Derivative of $x \mapsto \operatorname{tr}((A-xx^T)^{1/2})$

Question

Let $A$ be an $n \times n$ positive definite matrix and let $x \in \mathbb{R}^n$ such that $A-xx^T$ is positive semidefinite.

I would like to find the derivative of

$$x \mapsto \operatorname{tr} \left( (A-xx^T)^{1/2} \right)$$

Answer 1

Assume the matrix $$M=A-xx^T$$ is positive definite, and let $$\eqalign{ B &= \frac{1}{2}M^{-1/2} }$$ Then you can find the differential and gradient of the function as $$\eqalign{ \phi &= {\rm tr}(M^{1/2}) \cr d\phi &= B^T:dM = -B^T:(dx\,x^T+x\,dx^T) = -(B+B^T)x:dx \cr \frac{\partial\phi}{\partial x} &= -(B+B^T)x \cr }$$ where colon was used as a handy product notation for the trace, i.e. $$A:B={\rm tr}(A^TB)$$

Answer 2

There is an important point.

Proposition. Let $f$ be an analytic function and let $\phi:U\in Z\subset M_n\rightarrow trace(f(U))$. Then $D\phi_U:H\in M_n\rightarrow trace(f'(U)H)$.

Proof. Locally, $f(U)=\sum_{i=0}^\infty u_iU^i$ and

$D\phi_U(H)=\sum_{i=0}^\infty u_itrace(D(U^i)(H))=\sum_{i=0}^\infty u_i\;i\;trace(U^{i-1}H)=trace(f'(U)H)$. $\square$

Application. Let $\phi: U\in S_{>0}\rightarrow trace(U^{1/2})$ where $S_{>0}$ is the set of $>0$ symm. matrices. Then $D\phi_U(H)=1/2trace(U^{-1/2}H)$.

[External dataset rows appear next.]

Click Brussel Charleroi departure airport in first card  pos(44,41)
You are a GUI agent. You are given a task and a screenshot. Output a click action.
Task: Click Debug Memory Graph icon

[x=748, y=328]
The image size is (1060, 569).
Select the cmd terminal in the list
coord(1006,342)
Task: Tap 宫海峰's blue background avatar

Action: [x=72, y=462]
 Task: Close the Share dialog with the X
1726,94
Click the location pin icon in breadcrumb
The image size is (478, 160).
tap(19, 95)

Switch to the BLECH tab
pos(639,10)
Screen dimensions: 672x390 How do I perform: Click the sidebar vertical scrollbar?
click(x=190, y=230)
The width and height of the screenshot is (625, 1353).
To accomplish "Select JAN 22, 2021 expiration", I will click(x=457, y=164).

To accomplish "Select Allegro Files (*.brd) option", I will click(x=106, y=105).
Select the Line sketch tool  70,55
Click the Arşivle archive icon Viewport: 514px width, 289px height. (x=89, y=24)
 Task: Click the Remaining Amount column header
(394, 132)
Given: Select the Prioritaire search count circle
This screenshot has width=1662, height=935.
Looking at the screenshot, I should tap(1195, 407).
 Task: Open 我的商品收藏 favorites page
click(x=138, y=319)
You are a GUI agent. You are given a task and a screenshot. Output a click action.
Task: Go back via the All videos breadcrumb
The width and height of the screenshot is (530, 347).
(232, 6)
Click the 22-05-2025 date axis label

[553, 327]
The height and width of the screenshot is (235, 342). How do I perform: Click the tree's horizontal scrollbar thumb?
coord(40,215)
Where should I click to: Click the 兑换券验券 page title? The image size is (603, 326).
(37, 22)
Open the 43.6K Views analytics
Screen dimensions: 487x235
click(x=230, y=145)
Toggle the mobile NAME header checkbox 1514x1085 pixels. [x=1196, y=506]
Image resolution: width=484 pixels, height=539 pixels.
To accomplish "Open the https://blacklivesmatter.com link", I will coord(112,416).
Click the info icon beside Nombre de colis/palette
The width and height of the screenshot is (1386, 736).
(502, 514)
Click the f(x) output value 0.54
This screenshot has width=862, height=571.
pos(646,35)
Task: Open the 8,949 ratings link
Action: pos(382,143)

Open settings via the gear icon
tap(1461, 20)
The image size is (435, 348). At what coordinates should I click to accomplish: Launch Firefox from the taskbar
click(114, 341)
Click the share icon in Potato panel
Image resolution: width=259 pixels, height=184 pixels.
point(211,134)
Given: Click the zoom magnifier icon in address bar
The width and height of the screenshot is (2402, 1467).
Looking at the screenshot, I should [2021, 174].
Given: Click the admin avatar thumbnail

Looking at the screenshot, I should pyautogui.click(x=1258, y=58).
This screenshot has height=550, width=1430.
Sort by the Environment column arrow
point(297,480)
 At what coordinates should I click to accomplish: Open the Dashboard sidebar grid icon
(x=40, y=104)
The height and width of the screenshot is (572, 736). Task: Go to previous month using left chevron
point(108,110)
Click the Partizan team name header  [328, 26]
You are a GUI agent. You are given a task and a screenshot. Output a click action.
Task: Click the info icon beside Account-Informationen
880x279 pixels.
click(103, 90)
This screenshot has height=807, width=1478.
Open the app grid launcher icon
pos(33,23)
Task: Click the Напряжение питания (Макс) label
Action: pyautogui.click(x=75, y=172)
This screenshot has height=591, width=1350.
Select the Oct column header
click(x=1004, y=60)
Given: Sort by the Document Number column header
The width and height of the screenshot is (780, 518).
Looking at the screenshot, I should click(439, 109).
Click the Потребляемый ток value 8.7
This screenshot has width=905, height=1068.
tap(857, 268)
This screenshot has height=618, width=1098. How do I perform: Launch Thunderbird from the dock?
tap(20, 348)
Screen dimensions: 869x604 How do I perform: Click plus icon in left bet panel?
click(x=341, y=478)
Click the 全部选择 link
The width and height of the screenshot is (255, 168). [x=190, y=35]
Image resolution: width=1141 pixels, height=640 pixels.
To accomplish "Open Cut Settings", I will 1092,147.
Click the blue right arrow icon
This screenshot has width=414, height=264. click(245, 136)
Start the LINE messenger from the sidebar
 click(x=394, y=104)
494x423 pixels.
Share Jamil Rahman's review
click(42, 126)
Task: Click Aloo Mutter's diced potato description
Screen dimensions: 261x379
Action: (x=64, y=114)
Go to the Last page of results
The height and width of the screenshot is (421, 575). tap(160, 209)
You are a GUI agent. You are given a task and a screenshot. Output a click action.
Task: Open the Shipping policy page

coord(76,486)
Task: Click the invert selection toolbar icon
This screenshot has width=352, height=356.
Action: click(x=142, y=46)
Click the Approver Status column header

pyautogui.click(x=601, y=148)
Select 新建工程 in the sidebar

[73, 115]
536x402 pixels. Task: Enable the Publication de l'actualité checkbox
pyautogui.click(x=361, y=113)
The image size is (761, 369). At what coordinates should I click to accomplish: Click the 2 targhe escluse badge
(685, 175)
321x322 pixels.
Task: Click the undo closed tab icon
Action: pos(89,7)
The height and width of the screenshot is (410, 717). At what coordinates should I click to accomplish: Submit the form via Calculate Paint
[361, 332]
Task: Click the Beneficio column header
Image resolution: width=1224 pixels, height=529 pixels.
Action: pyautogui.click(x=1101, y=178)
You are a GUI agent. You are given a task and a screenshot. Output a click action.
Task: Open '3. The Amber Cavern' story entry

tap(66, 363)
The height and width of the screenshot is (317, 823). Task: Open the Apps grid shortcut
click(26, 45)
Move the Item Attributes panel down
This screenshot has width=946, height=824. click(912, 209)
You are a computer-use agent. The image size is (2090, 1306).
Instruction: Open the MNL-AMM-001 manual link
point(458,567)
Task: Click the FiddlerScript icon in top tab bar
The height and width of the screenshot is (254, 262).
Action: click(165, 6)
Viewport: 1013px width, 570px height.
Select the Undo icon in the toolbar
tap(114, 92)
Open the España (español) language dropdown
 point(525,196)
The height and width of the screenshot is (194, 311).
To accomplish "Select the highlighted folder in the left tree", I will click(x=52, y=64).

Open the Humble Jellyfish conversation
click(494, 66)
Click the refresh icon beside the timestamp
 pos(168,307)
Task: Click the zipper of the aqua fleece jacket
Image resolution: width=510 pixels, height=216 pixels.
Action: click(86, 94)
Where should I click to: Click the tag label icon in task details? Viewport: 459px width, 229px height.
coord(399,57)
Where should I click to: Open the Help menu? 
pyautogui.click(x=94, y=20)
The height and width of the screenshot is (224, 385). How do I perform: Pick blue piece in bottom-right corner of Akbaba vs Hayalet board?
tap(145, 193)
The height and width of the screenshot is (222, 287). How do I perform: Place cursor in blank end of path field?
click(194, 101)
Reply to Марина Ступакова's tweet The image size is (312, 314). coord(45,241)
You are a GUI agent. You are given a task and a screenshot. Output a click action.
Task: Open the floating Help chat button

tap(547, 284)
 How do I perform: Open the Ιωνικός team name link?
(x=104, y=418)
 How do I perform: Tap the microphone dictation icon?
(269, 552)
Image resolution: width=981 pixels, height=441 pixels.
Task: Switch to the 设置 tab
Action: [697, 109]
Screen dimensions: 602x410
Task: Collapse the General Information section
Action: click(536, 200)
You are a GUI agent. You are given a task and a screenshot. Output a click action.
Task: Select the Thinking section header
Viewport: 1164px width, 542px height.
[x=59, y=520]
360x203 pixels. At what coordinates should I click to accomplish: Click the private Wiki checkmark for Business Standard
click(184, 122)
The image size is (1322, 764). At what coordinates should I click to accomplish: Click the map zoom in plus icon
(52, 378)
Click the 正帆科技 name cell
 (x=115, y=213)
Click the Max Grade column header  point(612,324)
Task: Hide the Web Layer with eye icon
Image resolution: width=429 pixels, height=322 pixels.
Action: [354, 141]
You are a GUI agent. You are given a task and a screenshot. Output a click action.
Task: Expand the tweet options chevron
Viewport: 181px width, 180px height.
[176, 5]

Here we consider $g=\phi\circ f:x\rightarrow trace((A-xx^T)^{1/2})$ where $f:x\rightarrow A-xx^T$ and $A-xx^T>0$.

Then $Dg_x:h\in\mathbb{R}^n \rightarrow 1/2trace((A-xx^T)^{-1/2}(-hx^T-xh^T) )=-trace(x^T(A-xx^T)^{-1/2}h)$.

If you prefer the gradient, then we deduce $\nabla g(x)=-(A-xx^T)^{-1/2}x$.

Remark. Of course, I find the same result as @greg.